The last years of the Eastern Han Dynasty was a period of chaos and disorder, with various military forces rising to fight with one another. The three forces led respectively by Cao Cao, Liu Bei and Sun Quan, who were the major powers of that time, all wanted to take over the throne and reunify China, so the political and military fights with one another were very fierce.

Three Kingdoms takes those historical events and combats among the kingdoms into account and gives a full range of vivid and poignant portrayal of the political stratagems and warfare, among which the stories of Three Heroes Swear Brotherhood in the Peach Garden, The Battle of Red Cliff, and The Stratagem of the Empty City etc. are so well received that they have been common subject matter of other literary genres.

Dream of the Red Chamber

Dream of the Red Chamber, or The Story of the Stone, is the greatest masterpiece of Chinese classical novels of the Ming and Qing dynasties. It has the most profound influence on later generations in literature.

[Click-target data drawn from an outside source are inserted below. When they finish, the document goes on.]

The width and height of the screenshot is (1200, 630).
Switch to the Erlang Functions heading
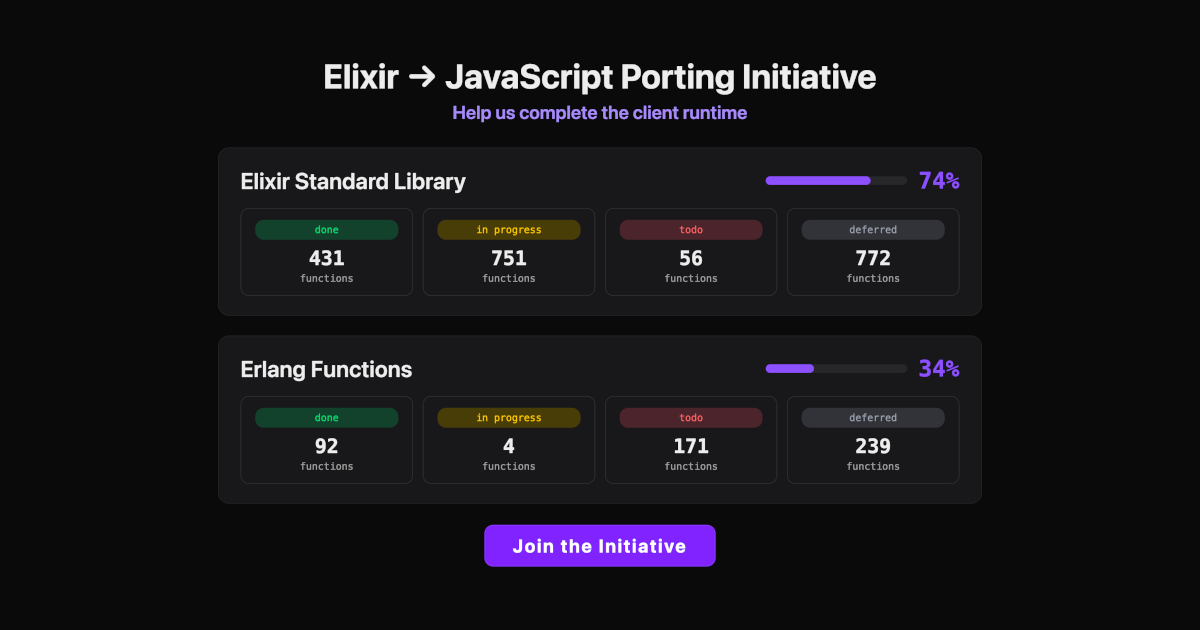(x=325, y=369)
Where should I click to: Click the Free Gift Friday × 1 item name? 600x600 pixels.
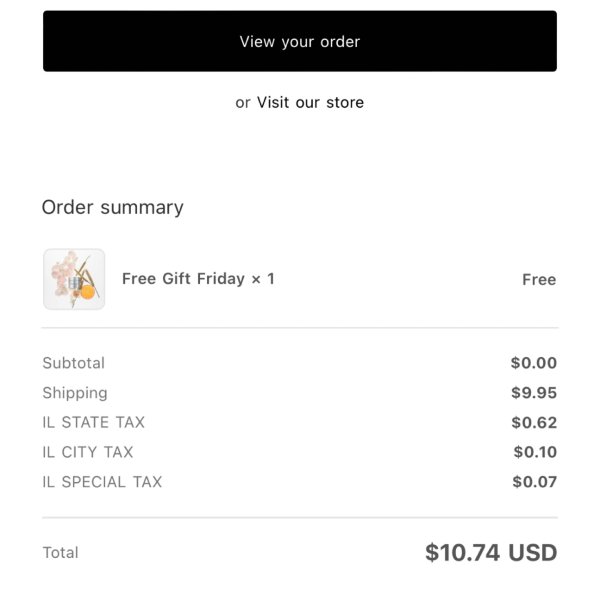coord(198,279)
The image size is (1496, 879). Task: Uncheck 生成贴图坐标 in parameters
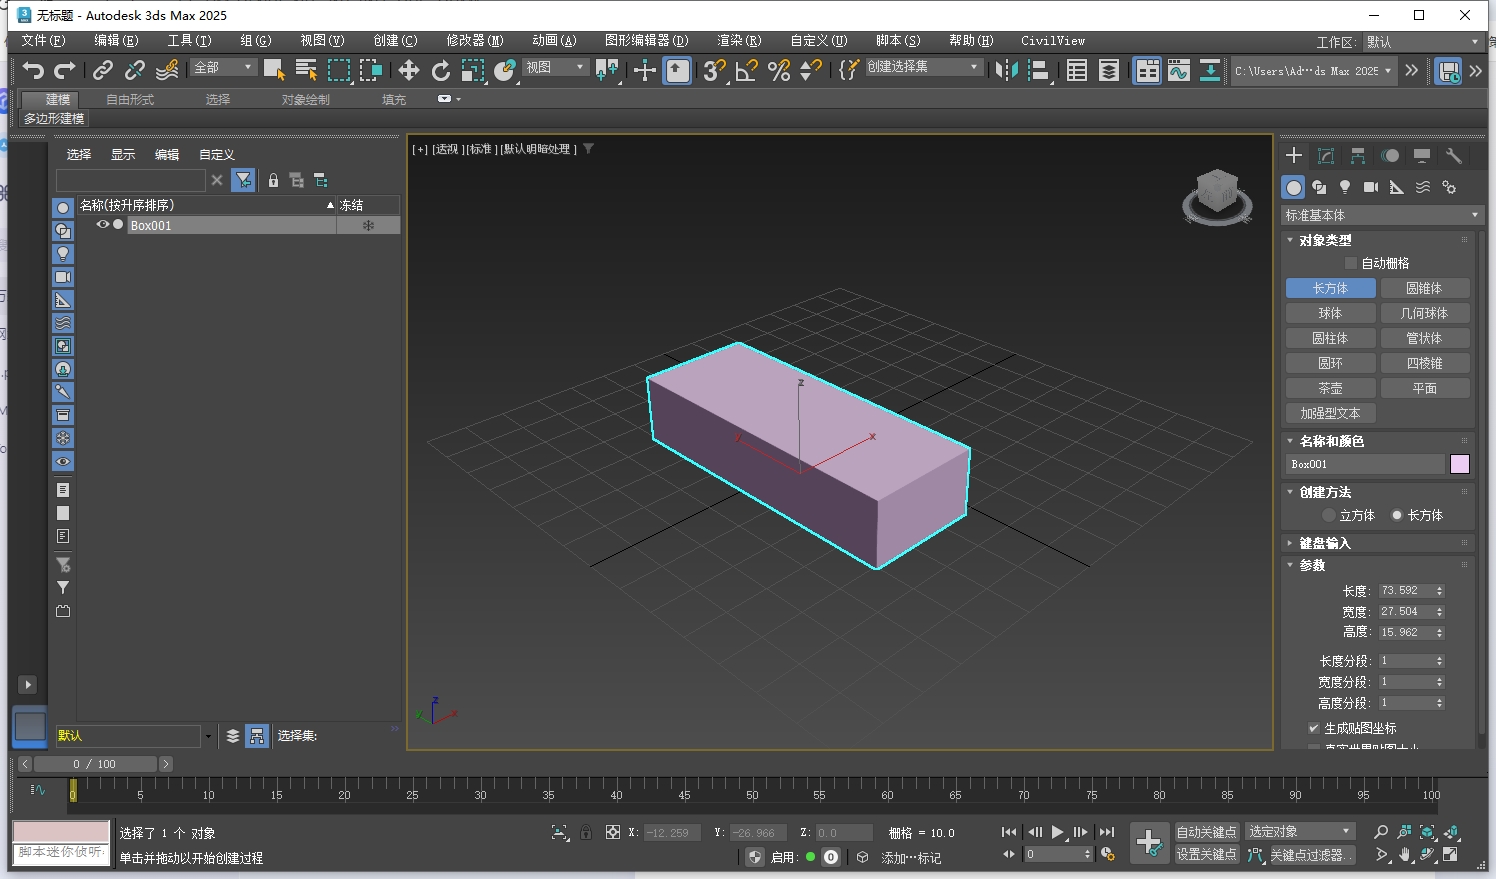(x=1314, y=727)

Dream of the Red Chamber is a novel with great cultural richness. It depicts a multi-layered yet interfusing tragic world of humans through the eye of a talentless stone the Goddess used for sky mending.

Jia Baoyu, the incarnation of the stone, witnessed the tragic lives of “the Twelve Beauties of Nanjing”, experienced the great changes from the flourishing to decline of a powerful family and thus gained unique perception of life, the feudal system and culture as well as the mortal world.

The great literature success of Dream of the Red Chamber is remarkably reflected by the creation of characters with distinctive personalities and profound social culture, mirroring people in real life.

The success also lies in the breakthrough and innovation of traditional writing styles, completely breaking the mode of story-telling popular novels and greatly enriching the narrative art of novels, thus causing a far-reaching impact on the development of Chinese novels.

The Water Margin

Water Margin is one of the Four Great Classical Novels of Chinese literature. Attributed to Shi Naian, whom some believe to be Luo Guanzhong, the novel details the trials and tribulations of 108 outlaws during the mid Song Dynasty.

The story is generally based upon the historical bandit Song Jiang and his 36 companions, who were active in the Huai River region and eventually surrendered to government troops in 1119. “Water Margin,” however, is set on Mount Liang, a mountain in southern Shandong province which is surrounded by the largest marshland in north China. Because the area was largely a wasteland on the frontiers of several administrative units, government control was minimal, and bandit chiefs were active there during the Northern Song.

The story tells about the exploits of a group of 105 men and 3 women, representing all classes of Chinese society, who rose up, under the leadership of Song Jiang, against the tyranny of a corrupt and unjust official in the Song dynasty. Eventually, after defeating the Imperial forces sent to suppress them, they were granted amnesty and invited to form their own company in the Imperial army. They were then sent to attack Fang La in the south, who had declared himself an emperor, and met a tragic end.

The Journey to the West

The novel is based on the actual 7th-century pilgrimage of the Buddhist monk Xuanzang (602–664) to India in search of sacred texts. The story itself was already a part of Chinese folk and literary tradition in the form of colloquial stories, a poetic novelette, and a six-part drama when Wu Cheng’en formed it into his long and richly humorous novel.

Composed of 100 chapters, the novel can be divided into three major sections. The first seven chapters deal with the birth of a monkey from a stone egg and its acquisition of magic powers. Five chapters relate the story of Xuanzang, known as Tripitaka, and the origin of his mission to the Western Paradise. The bulk of the novel recounts the 81 adventures that befall Tripitaka and his entourage of three animal spirits—the magically gifted Monkey, the slow-witted and clumsy Pigsy, and the fish spirit Sandy—on their journey to India and culminates in their attainment of the sacred scrolls.

In addition to the novel’s comedy and adventure, Journey to the West has been enjoyed for its biting satire of society and Chinese bureaucracy and for its allegorical presentation of human striving and perseverance.